Keep an eye on the Threadbound blog for more information about this exciting project – and if you know any women who may be interested in working with Jodie as part of her ‘A Thousand Fibres’ project, feel free to drop her a line.
We were so inspired by the three runners up that we had to share their ideas…
Grace Leong: Concept – The Pura Vida Cooperative Collective: an online e-commerce resource that combines products from a number of cooperative organisations and allows consumers to access these – assisting with the economic stabilisation of artisan communities, starting in Central America. The phrase ‘pura vida’ is a colloquial Spanish phrase used in Central America that means pure life, or full of life, and fits with the overall cause of the PVCC to reignite the interest in indigenous culture in its purist form, through ancient techniques of the past.
Brenda Sharpe: Concept – A range of sewing kits that will include 3m of an artisan printed textile (organic cotton or hemp-based cloth printed with solvent-free inks), dress pattern, notions (everything you need to complete the garment) and instructions. The aim is to make it easy for a beginner sewist to take the first steps toward making their own clothes, to provide a better quality raw material and to offer a range of new textile designs/prints that make the finished item a one-off standout garment.

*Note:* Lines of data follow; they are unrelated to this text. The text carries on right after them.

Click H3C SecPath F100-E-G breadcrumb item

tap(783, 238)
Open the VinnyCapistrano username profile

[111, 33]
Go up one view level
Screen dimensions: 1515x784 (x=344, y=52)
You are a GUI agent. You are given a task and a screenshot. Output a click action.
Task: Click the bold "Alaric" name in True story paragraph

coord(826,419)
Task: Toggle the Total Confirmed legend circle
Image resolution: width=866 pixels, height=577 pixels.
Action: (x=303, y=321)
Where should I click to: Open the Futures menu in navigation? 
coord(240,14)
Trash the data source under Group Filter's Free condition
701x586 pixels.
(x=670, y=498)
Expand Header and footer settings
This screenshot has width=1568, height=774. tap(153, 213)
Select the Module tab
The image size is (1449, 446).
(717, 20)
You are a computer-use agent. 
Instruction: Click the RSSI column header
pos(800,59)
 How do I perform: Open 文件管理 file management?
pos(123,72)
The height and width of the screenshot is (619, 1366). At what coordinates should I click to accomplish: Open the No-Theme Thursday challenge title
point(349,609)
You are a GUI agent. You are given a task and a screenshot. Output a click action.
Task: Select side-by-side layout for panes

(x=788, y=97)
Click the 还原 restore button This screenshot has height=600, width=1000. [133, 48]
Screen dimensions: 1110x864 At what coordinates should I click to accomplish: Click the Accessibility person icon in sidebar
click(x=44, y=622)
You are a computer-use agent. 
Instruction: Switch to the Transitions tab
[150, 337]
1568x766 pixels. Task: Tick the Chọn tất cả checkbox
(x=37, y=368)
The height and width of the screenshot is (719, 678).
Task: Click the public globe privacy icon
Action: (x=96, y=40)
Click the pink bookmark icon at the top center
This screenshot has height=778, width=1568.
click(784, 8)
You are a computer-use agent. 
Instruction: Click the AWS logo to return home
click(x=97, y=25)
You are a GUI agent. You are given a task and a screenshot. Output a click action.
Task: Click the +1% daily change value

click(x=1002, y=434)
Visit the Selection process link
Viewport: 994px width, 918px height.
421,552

Jane Heng: Concept – A sustainable design business that provides work to skilled artisans in Cambodia and other developing nations – starting with fine jewellery (because of the brilliance of Cambodian gemstones combined with the country’s highly skilled jewellery makers), and eventually extending the product lines to fair trade homewares and textiles. All workers will be paid a fair wage, and profits from the business will be invested back into community education projects.